Most Outrageous: The Trials and Trespasses of Dwaine Tinsley and Chester the Molester by Bob Levin (Fantagraphics Books, 2008). An even, calm, and sane book about a wild, empassioned, and nutty subject: Hustler cartoonist and editor Dwaine Tinsley and his trial for allegedly sexually abusing his daughter. Author Bob Levin loves doing detailed reporting from the world of cartooning that the rest of the world, to its undoubted relief, ignores. (See his December 2004 reason cover story on a gang of underground cartoonists' war with Disney.)

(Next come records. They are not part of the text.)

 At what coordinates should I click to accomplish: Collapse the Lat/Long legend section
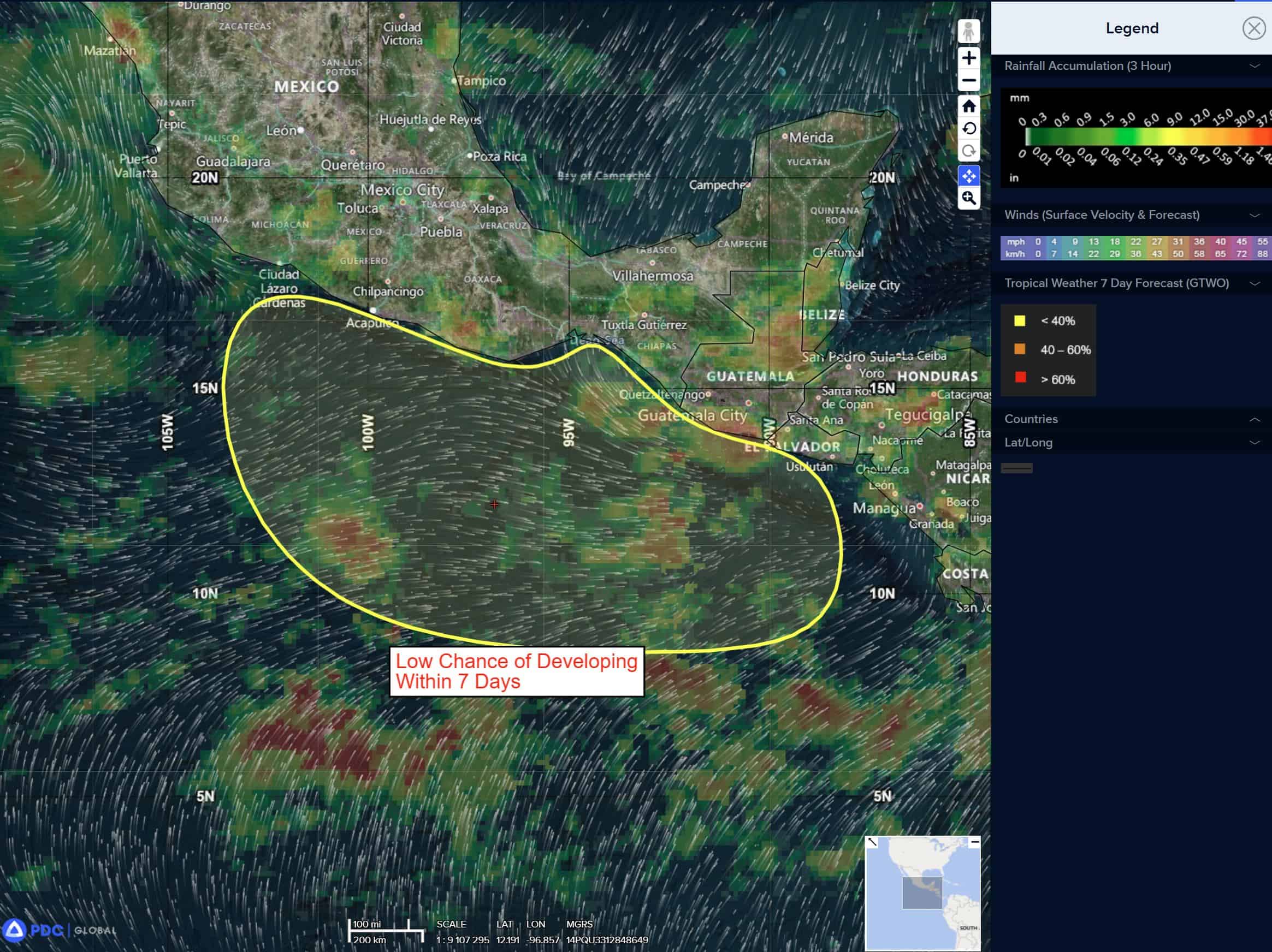[x=1254, y=443]
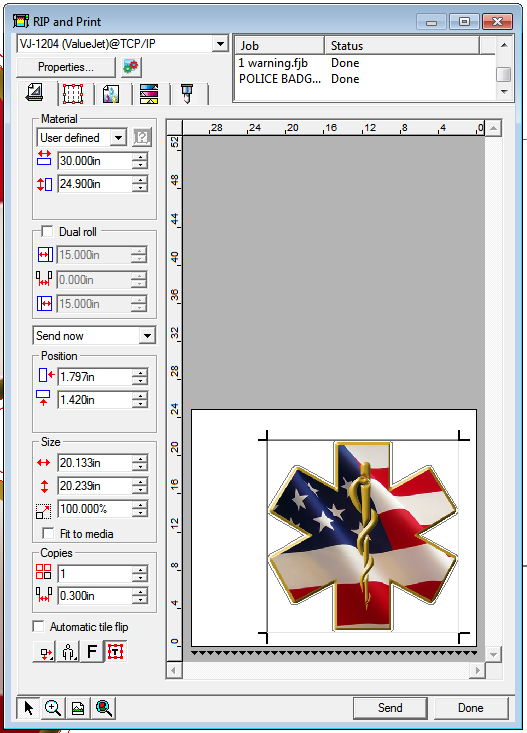Click the mirror image icon
Screen dimensions: 527x733
[68, 652]
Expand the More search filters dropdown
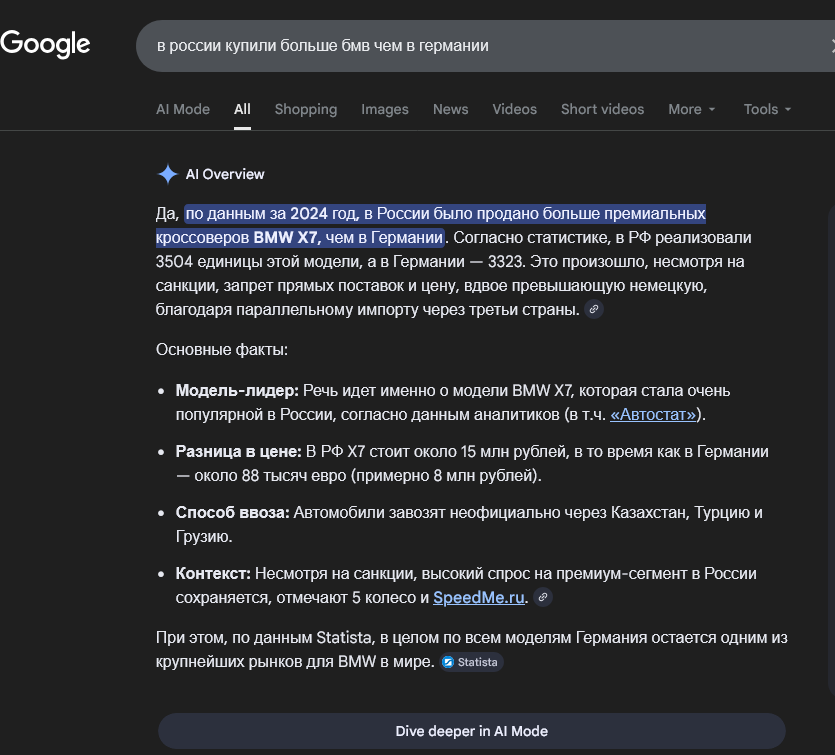This screenshot has width=835, height=755. [692, 109]
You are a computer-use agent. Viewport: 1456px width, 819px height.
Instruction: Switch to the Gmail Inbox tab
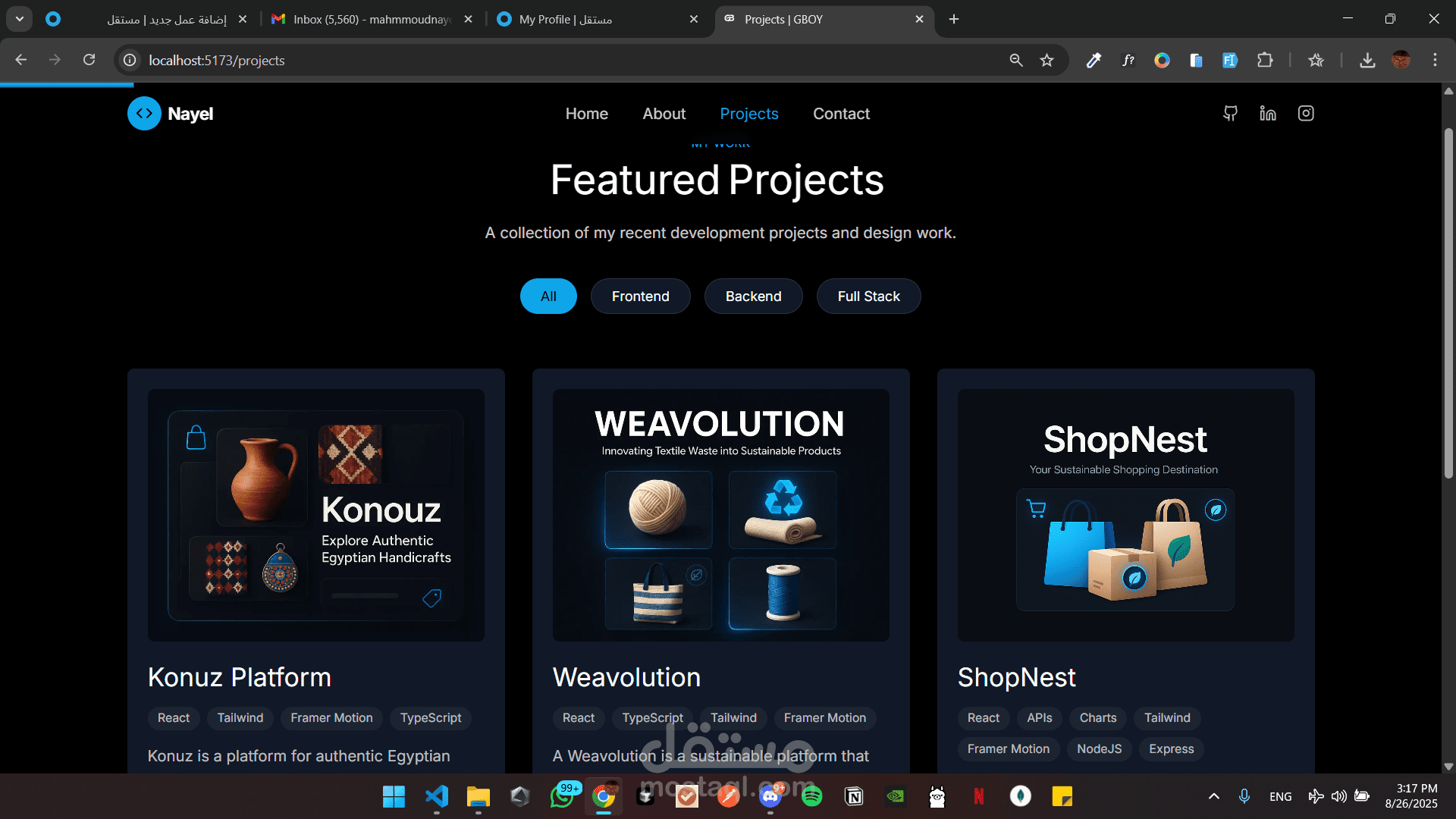(372, 19)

This one has fewer heroes and no happy endings; as Levin puts it in the introduction, after his first interview with Tinsley's ex-wife, "I saw pain and tragedy dripping from this tale like Spanish moss." It's a biography of a creator of (to this reader) mostly witless and ugly porn cartoons intended by Tinsley to be, in his own words, bricks through society's windows, so he could "get a kick out of watching them scurry like rats" who finds himself in court in Simi Valley, California, for allegedly being the very thing he drew cartoons about: a child molester–in this case, of his own daughter.

Levin tells the story carefully and despite it all having wrapped up over a decade ago, manages to make it read like a procedural suspense tale so I'll try to avoid spoilers here. In addition to telling the story of Tinsley's life and trial with great detail and admirable fairness to the facts as the public record and his reporting could ascertain them, this fascinating book also works somewhat as a mini-history of Hustler itself; a thoughtful meditation on the role and purpose of offensive satire, in cartoon form and out of it; a case study in the damagingly roiling wake of divorce and broken families; and a mini-cultural history of child abuse scares in the 1980s. The book is simultaneously bracing and calm, and an apt marriage of story and reportorial mind. Levin is always worth reading, and with Tinsley he found a story dark, complicated, and strange enough to get him working consistently in the top of his range.